Dataset items:
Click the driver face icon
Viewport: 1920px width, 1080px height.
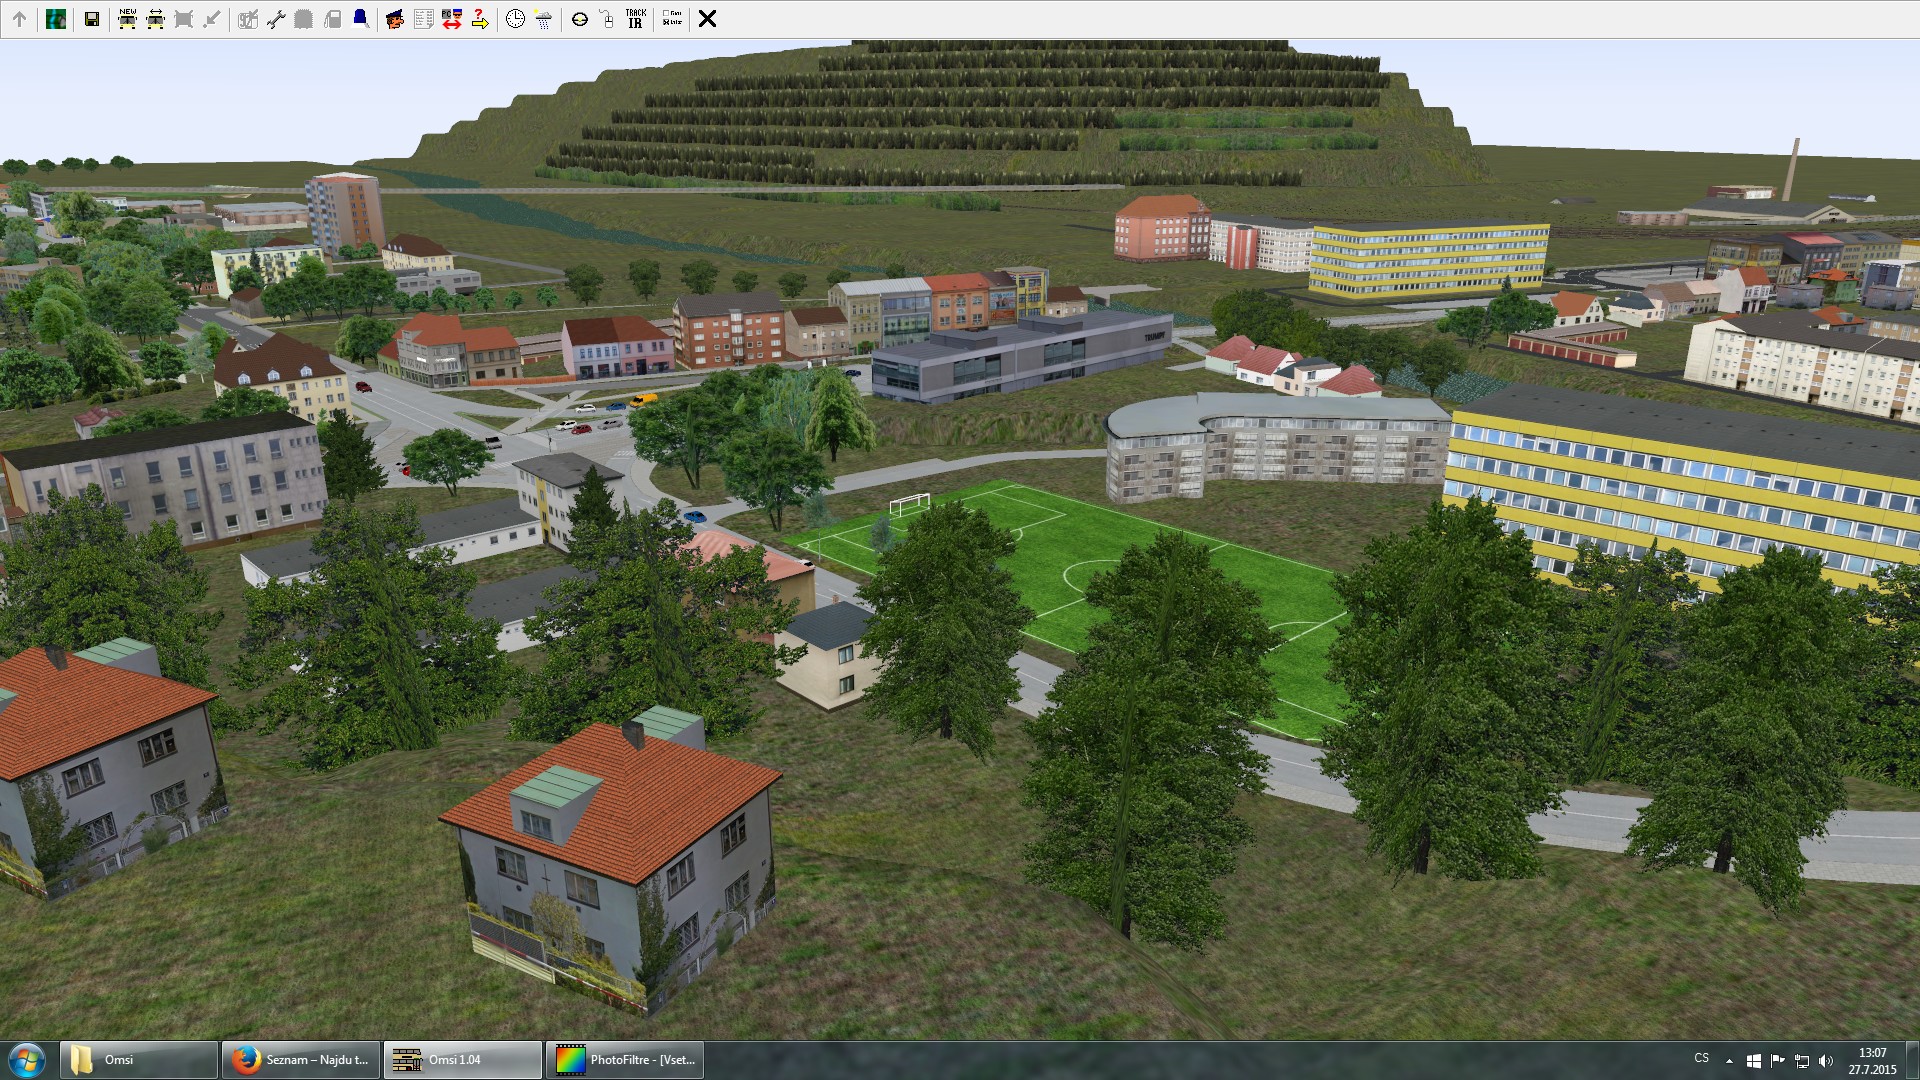[395, 19]
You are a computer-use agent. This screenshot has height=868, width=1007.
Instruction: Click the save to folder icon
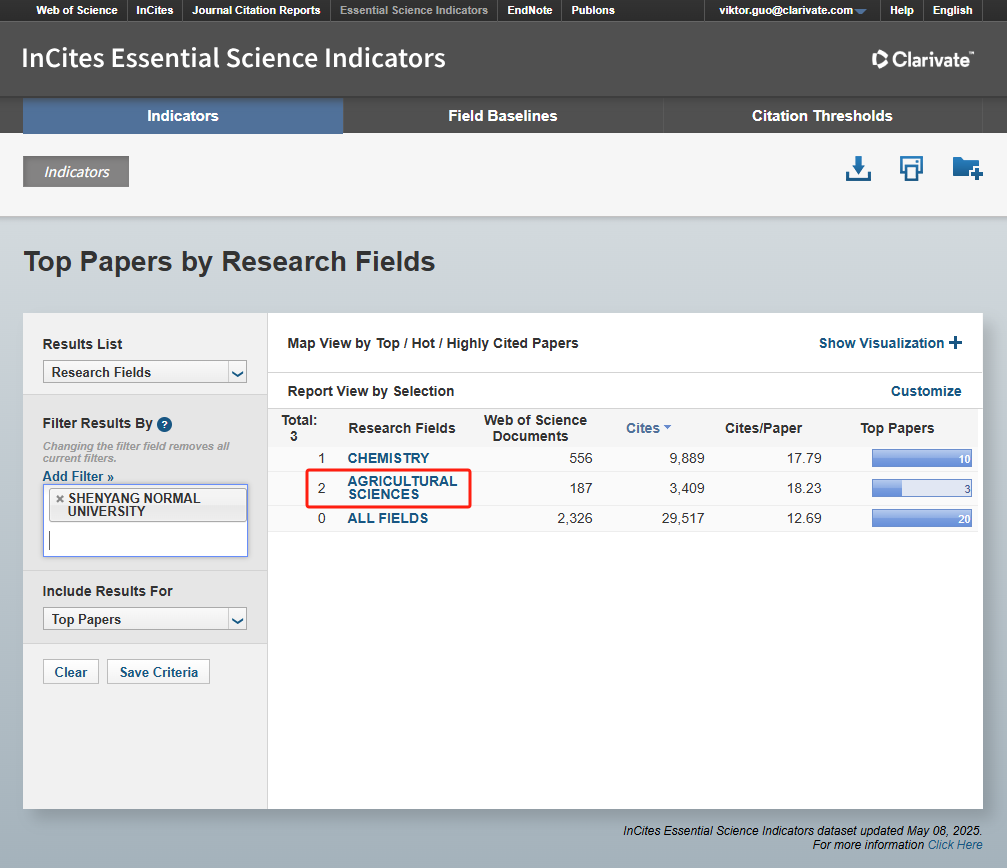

**WHAT YOU WILL DO:**
Write out every line of the dataset items above as a numbered list, skipping blank lines and leaving the pictures out.

**REPLY TO THE EXERCISE:**
1. Click the driver face icon
2. Viewport: 1920px width, 1080px height.
3. [395, 19]
4. You are a computer-use agent. This screenshot has height=868, width=1007.
5. Instruction: Click the save to folder icon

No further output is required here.